Effort-Optimized, Accuracy-Driven Labelling and Validation of Test Inputs for DL Systems: A Mixed-Integer Linear Programming Approach

Software systems increasingly include AI components based on deep learning (DL). Reliable testing of such systems requires near-perfect test-input validity and label accuracy, with minimal human effort. Yet, the DL community has largely overlooked the need to build highly accurate datasets with minimal effort, since DL training is generally tolerant of labelling errors. This challenge, instead, reflects concerns more familiar to software engineering, where a central goal is to construct high-accuracy test inputs, with accuracy as close to 100% as possible, while keeping associated costs in check. In this article we introduce OPAL, a human-assisted labelling method that can be configured to target a desired accuracy level while minimizing the manual effort required for labelling. The main contribution of OPAL is a mixed-integer linear programming (MILP) formulation that minimizes labelling effort subject to a specified accuracy target. To evaluate OPAL we instantiate it for two tasks in the context of testing vision systems: automatic labelling of test inputs and automated validation of test inputs. Our evaluation, based on more than 2500 experiments performed on nine datasets, comparing OPAL with eight baseline methods, shows that OPAL, relying on its MILP formulation, achieves an average accuracy of 98.8%, while cutting manual labelling by more than half. OPAL significantly outperforms automated labelling baselines in labelling accuracy across all nine datasets, when all methods are provided with the same manual-labelling budget. For automated test-input validation, on average, OPAL reduces manual effort by 28.8% while achieving 4.5% higher accuracy than the SOTA test-input validation baselines. Finally, we show that augmenting OPAL with an active-learning loop leads to an additional 4.5% reduction in required manual labelling, without compromising accuracy.

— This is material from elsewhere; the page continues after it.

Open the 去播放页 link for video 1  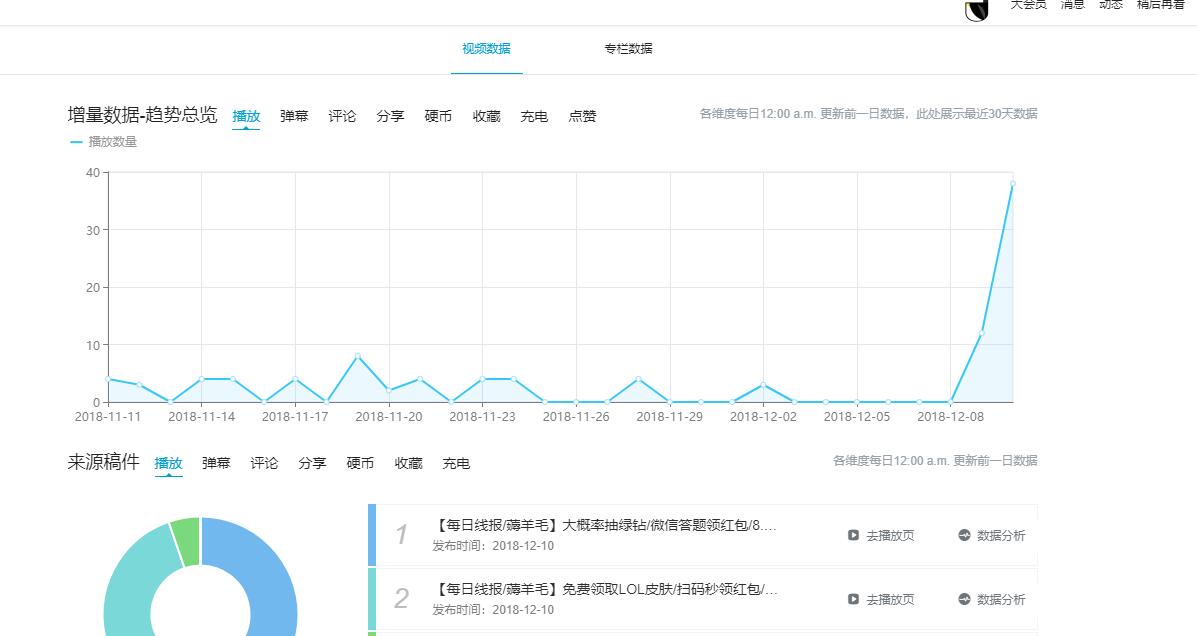pyautogui.click(x=889, y=535)
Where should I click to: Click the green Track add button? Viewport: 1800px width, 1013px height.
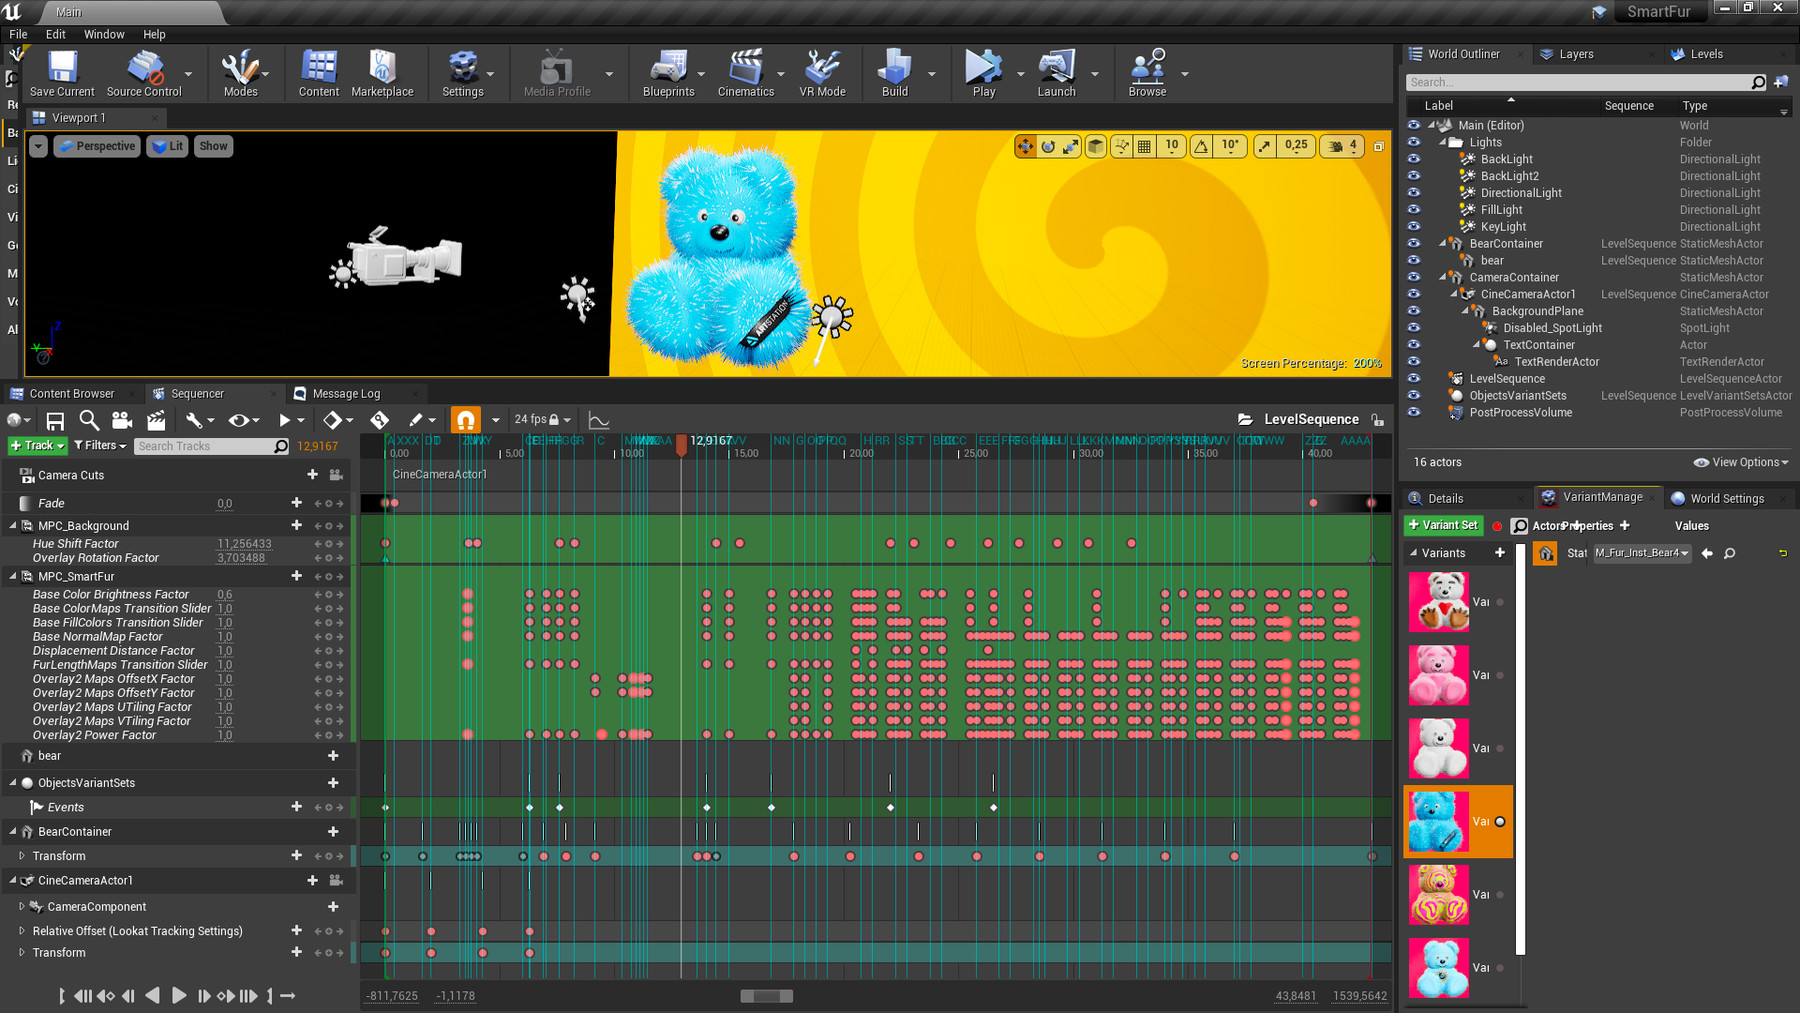37,446
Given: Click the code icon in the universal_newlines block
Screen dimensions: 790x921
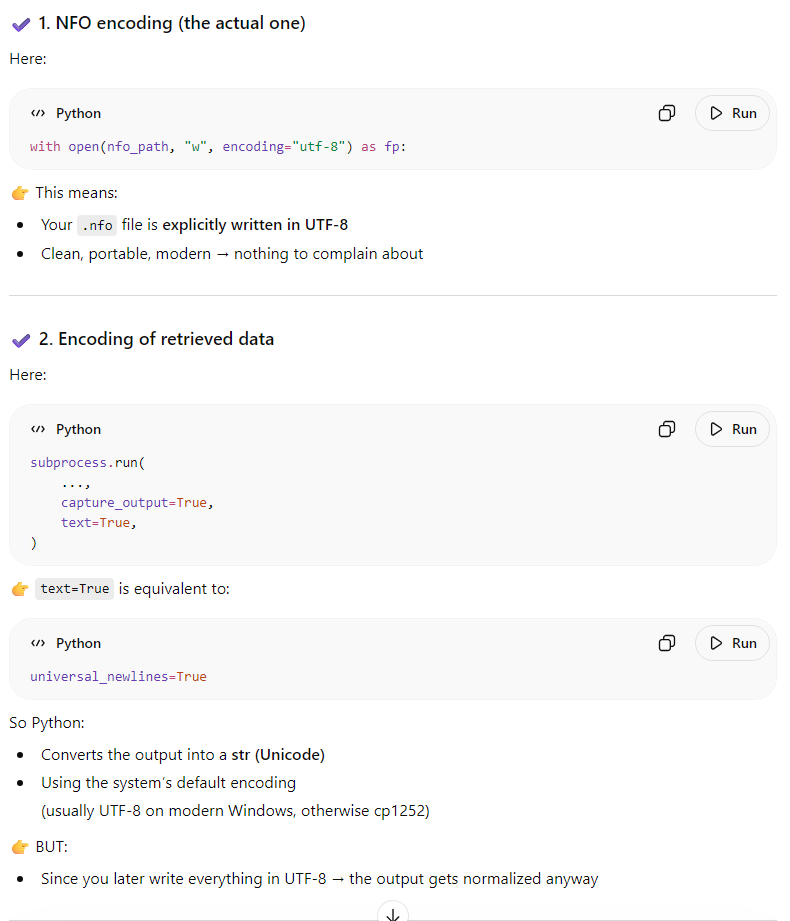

翻译：摘要：软件系统日益包含基于深度学习（DL）的人工智能组件。对此类系统进行可靠测试需要近乎完美的测试输入有效性与标注精度，同时将人力投入降至最低。然而，深度学习社区在很大程度上忽略了以最小努力构建高精度数据集的需求，因为DL训练通常对标注错误具有一定容忍度。相反，这一挑战更契合软件工程领域的关注重点——其核心目标是以尽可能接近100%的精度构建高准确性测试输入，同时控制相关成本。本文提出OPAL，一种可配置的人工辅助标注方法，旨在针对目标精度水平最小化所需的手动标注努力。OPAL的核心贡献在于提出一种混合整数线性规划（MILP）公式，在指定精度目标约束下最小化标注工作。为评估OPAL，我们将其实例化于视觉系统测试中的两项任务：测试输入的自动标注与自动验证。基于九个数据集、超过2500次实验的评估（将OPAL与八种基线方法对比）表明：依赖其MILP公式的OPAL在将手动标注量削减超过一半的同时，实现了平均98.8%的精度。在所有方法获得相同手动标注预算的情况下，OPAL在所有九个数据集上的标注精度均显著优于自动标注基线方法。在测试输入的自动验证方面，OPAL平均削减28.8%的手动工作量，同时比当前最先进的测试输入验证基线方法精度提高4.5%。最后，我们证明将OPAL与主动学习循环相结合可在不牺牲精度的前提下，额外减少4.5%的手动标注需求。